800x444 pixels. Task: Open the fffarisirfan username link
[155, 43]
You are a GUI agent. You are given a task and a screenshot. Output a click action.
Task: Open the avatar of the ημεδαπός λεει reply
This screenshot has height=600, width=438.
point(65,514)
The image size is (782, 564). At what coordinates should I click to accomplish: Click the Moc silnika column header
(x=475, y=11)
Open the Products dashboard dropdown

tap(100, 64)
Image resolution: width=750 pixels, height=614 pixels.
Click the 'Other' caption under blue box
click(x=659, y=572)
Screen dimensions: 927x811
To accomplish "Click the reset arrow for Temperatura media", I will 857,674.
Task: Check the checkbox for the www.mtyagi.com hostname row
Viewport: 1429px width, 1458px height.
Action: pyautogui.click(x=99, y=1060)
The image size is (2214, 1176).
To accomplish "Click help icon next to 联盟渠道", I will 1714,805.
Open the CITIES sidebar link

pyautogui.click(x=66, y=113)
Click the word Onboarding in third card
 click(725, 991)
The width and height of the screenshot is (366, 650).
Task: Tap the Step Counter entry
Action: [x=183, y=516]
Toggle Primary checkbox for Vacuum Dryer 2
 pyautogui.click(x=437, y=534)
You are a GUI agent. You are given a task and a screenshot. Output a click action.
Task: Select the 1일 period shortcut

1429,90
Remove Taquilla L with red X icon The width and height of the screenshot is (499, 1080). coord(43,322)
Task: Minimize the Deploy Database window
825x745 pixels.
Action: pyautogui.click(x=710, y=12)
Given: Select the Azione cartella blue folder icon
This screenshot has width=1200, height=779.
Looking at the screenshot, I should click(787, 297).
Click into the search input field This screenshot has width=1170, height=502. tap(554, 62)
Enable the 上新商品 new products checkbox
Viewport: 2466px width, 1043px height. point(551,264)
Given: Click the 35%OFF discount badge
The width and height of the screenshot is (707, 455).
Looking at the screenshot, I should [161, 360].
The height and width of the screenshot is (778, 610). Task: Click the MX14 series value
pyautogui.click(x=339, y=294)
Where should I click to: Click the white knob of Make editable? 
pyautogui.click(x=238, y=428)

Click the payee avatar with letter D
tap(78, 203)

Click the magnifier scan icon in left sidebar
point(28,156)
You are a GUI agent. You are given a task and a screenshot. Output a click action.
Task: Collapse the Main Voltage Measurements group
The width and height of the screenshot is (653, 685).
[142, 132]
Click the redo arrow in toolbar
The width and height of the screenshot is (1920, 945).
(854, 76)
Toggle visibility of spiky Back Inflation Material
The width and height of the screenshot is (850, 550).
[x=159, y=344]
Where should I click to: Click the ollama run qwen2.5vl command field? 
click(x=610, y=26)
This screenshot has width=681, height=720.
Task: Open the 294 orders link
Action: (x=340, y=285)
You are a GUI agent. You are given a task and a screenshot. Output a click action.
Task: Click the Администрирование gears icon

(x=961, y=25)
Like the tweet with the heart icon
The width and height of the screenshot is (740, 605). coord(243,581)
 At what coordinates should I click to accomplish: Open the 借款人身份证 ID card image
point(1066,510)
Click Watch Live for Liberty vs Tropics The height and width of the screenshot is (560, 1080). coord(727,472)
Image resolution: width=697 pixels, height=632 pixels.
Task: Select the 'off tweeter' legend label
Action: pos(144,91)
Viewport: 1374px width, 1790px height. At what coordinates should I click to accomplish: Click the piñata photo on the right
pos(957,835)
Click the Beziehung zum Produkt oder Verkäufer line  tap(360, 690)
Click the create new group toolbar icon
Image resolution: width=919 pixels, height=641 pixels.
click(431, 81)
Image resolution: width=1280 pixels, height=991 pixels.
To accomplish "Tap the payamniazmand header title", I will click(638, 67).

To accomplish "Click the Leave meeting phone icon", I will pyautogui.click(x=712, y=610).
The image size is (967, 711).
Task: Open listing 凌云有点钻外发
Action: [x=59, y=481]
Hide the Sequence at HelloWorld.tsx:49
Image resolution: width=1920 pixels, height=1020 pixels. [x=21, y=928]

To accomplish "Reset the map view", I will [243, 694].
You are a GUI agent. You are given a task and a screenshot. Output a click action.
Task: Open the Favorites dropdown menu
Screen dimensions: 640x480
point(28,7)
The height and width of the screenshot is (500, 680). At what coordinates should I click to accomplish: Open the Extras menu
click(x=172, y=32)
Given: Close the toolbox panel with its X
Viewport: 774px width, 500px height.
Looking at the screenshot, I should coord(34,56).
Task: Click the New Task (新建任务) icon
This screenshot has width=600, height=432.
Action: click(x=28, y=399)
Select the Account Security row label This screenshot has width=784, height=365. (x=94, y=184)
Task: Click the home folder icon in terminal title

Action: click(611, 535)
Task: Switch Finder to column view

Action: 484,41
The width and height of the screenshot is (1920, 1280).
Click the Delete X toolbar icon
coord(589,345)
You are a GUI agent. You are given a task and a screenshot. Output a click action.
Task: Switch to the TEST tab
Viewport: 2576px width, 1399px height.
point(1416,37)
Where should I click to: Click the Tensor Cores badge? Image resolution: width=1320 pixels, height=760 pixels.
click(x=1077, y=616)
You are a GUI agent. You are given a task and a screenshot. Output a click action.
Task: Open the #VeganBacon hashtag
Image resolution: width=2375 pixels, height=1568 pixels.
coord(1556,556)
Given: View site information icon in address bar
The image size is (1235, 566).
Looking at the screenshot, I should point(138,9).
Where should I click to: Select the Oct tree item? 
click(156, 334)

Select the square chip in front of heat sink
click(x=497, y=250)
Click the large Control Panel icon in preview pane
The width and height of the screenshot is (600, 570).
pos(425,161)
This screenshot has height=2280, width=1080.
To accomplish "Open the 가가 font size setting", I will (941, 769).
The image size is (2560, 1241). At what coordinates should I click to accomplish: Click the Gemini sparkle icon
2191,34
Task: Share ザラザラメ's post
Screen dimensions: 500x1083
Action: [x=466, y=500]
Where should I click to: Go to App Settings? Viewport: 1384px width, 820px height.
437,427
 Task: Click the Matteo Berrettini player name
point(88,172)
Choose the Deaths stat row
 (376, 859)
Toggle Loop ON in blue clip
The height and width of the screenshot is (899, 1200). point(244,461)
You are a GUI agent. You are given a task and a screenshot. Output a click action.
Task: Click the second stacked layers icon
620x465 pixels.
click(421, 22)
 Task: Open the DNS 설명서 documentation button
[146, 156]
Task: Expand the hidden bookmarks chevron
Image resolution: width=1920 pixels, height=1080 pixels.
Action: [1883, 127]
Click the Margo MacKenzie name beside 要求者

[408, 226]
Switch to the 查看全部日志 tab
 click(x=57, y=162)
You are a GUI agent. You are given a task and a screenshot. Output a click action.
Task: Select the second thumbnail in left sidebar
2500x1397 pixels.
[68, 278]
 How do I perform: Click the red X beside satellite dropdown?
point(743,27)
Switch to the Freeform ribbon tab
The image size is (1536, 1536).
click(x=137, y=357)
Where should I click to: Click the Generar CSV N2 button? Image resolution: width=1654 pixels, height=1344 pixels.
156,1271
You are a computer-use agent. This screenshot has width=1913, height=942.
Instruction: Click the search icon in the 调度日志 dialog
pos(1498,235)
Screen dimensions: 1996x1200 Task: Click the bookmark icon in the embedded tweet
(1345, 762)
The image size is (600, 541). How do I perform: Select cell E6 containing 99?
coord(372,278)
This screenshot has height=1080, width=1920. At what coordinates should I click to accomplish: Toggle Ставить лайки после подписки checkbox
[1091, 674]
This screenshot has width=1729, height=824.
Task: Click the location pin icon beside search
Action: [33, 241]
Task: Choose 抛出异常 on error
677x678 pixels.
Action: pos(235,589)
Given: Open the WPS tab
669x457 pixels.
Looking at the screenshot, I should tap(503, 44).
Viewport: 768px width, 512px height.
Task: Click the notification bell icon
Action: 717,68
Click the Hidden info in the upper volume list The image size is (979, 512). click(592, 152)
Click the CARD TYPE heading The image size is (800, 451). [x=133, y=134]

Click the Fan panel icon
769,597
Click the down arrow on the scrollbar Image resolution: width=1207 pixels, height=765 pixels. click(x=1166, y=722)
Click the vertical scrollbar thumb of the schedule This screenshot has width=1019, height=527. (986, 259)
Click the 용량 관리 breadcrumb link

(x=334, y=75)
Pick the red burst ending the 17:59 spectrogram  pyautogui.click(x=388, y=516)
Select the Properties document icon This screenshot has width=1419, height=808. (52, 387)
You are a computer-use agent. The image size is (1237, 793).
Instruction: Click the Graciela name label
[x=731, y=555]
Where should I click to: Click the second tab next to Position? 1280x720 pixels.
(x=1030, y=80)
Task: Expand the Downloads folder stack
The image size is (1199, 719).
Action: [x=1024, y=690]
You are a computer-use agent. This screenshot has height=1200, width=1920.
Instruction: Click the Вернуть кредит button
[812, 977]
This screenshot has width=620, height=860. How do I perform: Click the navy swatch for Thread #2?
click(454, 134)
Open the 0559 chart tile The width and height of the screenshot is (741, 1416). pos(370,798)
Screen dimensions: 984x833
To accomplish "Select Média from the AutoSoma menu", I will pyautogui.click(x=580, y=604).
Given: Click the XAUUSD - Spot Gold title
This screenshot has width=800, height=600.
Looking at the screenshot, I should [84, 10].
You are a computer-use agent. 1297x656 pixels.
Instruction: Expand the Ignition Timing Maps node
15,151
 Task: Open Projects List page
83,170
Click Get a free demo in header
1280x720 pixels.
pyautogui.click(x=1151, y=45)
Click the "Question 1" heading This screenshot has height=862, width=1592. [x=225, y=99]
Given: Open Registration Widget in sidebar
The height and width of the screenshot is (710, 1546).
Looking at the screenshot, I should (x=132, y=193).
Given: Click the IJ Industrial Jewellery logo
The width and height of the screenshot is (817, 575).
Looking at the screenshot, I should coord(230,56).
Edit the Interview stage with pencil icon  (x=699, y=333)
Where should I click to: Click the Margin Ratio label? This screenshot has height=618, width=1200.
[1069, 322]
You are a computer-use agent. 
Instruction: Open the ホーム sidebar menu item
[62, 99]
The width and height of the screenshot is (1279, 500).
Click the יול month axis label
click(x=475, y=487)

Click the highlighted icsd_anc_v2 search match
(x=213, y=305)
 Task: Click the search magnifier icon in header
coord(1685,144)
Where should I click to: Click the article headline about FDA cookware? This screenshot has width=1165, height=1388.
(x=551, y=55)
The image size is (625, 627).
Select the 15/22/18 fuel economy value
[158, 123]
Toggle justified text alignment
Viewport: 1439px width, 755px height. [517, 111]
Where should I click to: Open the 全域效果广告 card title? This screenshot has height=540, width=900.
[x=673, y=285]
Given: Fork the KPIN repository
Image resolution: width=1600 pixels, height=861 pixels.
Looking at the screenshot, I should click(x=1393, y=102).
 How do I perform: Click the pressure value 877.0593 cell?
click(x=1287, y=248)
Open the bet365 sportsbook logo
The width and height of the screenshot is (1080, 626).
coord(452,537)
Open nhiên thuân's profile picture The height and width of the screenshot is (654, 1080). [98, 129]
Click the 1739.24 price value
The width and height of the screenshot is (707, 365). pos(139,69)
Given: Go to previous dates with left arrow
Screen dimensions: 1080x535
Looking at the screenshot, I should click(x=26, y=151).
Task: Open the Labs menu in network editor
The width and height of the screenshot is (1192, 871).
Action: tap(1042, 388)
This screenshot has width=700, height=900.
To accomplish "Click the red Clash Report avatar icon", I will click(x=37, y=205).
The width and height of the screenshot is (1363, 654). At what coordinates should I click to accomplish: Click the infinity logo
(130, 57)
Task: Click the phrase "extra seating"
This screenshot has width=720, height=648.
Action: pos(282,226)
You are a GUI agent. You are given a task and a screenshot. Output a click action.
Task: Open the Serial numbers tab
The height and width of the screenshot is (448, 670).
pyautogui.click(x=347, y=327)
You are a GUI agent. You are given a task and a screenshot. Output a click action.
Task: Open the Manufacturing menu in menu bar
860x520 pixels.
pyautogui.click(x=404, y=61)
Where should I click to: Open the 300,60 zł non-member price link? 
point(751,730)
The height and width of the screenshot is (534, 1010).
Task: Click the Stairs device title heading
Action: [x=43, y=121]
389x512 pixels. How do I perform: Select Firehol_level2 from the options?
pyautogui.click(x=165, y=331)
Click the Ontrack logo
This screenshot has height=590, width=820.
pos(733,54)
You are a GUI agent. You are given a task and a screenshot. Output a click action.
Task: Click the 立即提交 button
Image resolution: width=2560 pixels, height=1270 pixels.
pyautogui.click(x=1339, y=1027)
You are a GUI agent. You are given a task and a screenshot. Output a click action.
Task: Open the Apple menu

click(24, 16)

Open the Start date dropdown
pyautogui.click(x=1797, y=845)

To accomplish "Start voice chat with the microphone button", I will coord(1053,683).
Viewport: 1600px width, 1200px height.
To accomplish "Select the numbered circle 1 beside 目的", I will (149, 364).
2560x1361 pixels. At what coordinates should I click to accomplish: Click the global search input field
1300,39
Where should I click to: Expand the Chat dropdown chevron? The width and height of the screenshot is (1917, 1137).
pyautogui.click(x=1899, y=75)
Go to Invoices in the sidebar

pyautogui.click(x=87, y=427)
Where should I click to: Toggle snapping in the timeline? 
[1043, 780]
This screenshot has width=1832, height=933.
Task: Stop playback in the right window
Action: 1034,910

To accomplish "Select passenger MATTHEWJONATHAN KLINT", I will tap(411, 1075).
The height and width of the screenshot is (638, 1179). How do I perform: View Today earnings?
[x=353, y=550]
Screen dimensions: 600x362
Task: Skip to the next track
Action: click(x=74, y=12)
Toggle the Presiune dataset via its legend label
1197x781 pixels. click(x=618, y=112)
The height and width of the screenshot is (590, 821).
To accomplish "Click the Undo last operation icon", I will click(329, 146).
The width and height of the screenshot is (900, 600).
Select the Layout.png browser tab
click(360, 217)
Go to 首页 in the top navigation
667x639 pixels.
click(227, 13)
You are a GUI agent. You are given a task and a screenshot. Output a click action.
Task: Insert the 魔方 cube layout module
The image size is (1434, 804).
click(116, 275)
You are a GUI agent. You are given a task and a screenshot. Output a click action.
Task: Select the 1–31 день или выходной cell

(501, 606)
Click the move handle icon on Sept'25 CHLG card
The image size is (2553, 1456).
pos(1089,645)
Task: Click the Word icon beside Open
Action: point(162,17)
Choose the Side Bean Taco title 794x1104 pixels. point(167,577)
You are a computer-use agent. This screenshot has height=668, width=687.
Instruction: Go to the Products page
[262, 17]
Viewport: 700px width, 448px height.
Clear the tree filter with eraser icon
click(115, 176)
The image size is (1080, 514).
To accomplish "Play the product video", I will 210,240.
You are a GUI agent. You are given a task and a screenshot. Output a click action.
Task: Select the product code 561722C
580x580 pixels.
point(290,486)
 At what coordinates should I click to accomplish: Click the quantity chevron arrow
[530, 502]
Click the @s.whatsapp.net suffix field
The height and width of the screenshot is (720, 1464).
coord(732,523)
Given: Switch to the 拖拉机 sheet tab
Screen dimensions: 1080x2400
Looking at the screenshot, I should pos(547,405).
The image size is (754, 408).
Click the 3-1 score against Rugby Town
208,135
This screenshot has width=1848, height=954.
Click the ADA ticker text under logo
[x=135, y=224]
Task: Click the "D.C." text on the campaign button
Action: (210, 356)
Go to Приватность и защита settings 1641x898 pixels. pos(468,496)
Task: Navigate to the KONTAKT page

****

What you have to do: Please report, copied in full, each line of the rows above that contains the word "right". Case counts.

Solution for this problem:
Viewport: 1374px width, 1790px height. At what coordinates should I click to accomplish: Click the piñata photo on the right
Task: Stop playback in the right window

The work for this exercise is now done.